> _Data excerpts_:
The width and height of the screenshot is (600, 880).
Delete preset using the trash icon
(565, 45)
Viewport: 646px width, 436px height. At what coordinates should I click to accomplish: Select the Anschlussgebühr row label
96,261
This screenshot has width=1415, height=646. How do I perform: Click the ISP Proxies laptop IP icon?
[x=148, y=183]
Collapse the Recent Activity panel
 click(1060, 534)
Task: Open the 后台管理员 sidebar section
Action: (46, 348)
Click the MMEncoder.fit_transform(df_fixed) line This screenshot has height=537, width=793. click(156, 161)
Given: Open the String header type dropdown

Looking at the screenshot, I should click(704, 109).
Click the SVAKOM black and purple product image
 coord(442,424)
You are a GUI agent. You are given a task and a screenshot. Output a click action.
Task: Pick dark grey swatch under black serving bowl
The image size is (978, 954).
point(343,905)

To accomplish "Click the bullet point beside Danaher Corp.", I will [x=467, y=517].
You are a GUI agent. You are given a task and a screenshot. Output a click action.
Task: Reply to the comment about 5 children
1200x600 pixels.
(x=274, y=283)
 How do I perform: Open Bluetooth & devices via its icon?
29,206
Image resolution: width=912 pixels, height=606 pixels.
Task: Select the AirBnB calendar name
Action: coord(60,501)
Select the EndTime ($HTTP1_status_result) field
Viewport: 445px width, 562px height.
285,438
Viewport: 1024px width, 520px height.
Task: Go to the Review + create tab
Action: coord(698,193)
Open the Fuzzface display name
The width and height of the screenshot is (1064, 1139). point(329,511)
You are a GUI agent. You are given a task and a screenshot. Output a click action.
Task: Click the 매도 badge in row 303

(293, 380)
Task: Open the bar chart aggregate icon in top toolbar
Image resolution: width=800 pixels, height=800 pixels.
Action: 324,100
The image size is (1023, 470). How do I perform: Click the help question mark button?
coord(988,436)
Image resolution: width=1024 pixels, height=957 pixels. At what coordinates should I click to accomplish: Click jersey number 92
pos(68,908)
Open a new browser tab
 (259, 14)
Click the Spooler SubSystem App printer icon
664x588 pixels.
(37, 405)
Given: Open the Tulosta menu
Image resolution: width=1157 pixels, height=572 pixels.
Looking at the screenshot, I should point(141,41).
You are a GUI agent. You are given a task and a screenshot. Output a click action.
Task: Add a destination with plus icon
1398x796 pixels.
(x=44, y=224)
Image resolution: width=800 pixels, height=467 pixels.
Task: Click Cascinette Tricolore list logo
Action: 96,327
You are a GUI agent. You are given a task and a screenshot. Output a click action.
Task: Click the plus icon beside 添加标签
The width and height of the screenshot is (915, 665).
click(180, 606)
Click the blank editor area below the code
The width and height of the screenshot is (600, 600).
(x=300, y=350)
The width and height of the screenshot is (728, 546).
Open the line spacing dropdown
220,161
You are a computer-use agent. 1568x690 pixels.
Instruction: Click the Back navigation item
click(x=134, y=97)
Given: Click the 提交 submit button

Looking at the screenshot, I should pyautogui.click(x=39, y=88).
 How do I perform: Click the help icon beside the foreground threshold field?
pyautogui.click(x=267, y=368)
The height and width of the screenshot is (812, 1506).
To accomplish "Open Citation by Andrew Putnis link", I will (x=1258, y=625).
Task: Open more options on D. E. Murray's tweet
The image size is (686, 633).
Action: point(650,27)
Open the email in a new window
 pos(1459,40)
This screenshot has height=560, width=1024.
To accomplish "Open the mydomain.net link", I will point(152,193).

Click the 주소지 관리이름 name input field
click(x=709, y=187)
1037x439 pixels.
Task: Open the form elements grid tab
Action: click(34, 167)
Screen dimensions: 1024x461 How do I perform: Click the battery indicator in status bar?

> _Exercise brief_: Print out the whole listing, with every line exactly as it appears.

> _Output for this exercise_:
The width and height of the screenshot is (600, 880).
Delete preset using the trash icon
(565, 45)
Viewport: 646px width, 436px height. At what coordinates should I click to accomplish: Select the Anschlussgebühr row label
96,261
This screenshot has width=1415, height=646. How do I perform: Click the ISP Proxies laptop IP icon?
[x=148, y=183]
Collapse the Recent Activity panel
 click(1060, 534)
Task: Open the 后台管理员 sidebar section
Action: (46, 348)
Click the MMEncoder.fit_transform(df_fixed) line This screenshot has height=537, width=793. click(156, 161)
Given: Open the String header type dropdown

Looking at the screenshot, I should click(704, 109).
Click the SVAKOM black and purple product image
 coord(442,424)
You are a GUI agent. You are given a task and a screenshot. Output a click action.
Task: Pick dark grey swatch under black serving bowl
The image size is (978, 954).
point(343,905)

To accomplish "Click the bullet point beside Danaher Corp.", I will [x=467, y=517].
You are a GUI agent. You are given a task and a screenshot. Output a click action.
Task: Reply to the comment about 5 children
1200x600 pixels.
(x=274, y=283)
 How do I perform: Open Bluetooth & devices via its icon?
29,206
Image resolution: width=912 pixels, height=606 pixels.
Task: Select the AirBnB calendar name
Action: coord(60,501)
Select the EndTime ($HTTP1_status_result) field
Viewport: 445px width, 562px height.
285,438
Viewport: 1024px width, 520px height.
Task: Go to the Review + create tab
Action: coord(698,193)
Open the Fuzzface display name
The width and height of the screenshot is (1064, 1139). point(329,511)
You are a GUI agent. You are given a task and a screenshot. Output a click action.
Task: Click the 매도 badge in row 303

(293, 380)
Task: Open the bar chart aggregate icon in top toolbar
Image resolution: width=800 pixels, height=800 pixels.
Action: 324,100
The image size is (1023, 470). How do I perform: Click the help question mark button?
coord(988,436)
Image resolution: width=1024 pixels, height=957 pixels. At what coordinates should I click to accomplish: Click jersey number 92
pos(68,908)
Open a new browser tab
 (259, 14)
Click the Spooler SubSystem App printer icon
664x588 pixels.
(37, 405)
Given: Open the Tulosta menu
Image resolution: width=1157 pixels, height=572 pixels.
Looking at the screenshot, I should point(141,41).
You are a GUI agent. You are given a task and a screenshot. Output a click action.
Task: Add a destination with plus icon
1398x796 pixels.
(x=44, y=224)
Image resolution: width=800 pixels, height=467 pixels.
Task: Click Cascinette Tricolore list logo
Action: 96,327
You are a GUI agent. You are given a task and a screenshot. Output a click action.
Task: Click the plus icon beside 添加标签
The width and height of the screenshot is (915, 665).
click(180, 606)
Click the blank editor area below the code
The width and height of the screenshot is (600, 600).
(x=300, y=350)
The width and height of the screenshot is (728, 546).
Open the line spacing dropdown
220,161
You are a computer-use agent. 1568x690 pixels.
Instruction: Click the Back navigation item
click(x=134, y=97)
Given: Click the 提交 submit button

Looking at the screenshot, I should pyautogui.click(x=39, y=88).
 How do I perform: Click the help icon beside the foreground threshold field?
pyautogui.click(x=267, y=368)
The height and width of the screenshot is (812, 1506).
To accomplish "Open Citation by Andrew Putnis link", I will (x=1258, y=625).
Task: Open more options on D. E. Murray's tweet
The image size is (686, 633).
Action: point(650,27)
Open the email in a new window
 pos(1459,40)
This screenshot has height=560, width=1024.
To accomplish "Open the mydomain.net link", I will point(152,193).

Click the 주소지 관리이름 name input field
click(x=709, y=187)
1037x439 pixels.
Task: Open the form elements grid tab
Action: click(34, 167)
Screen dimensions: 1024x461 How do I perform: Click the battery indicator in status bar?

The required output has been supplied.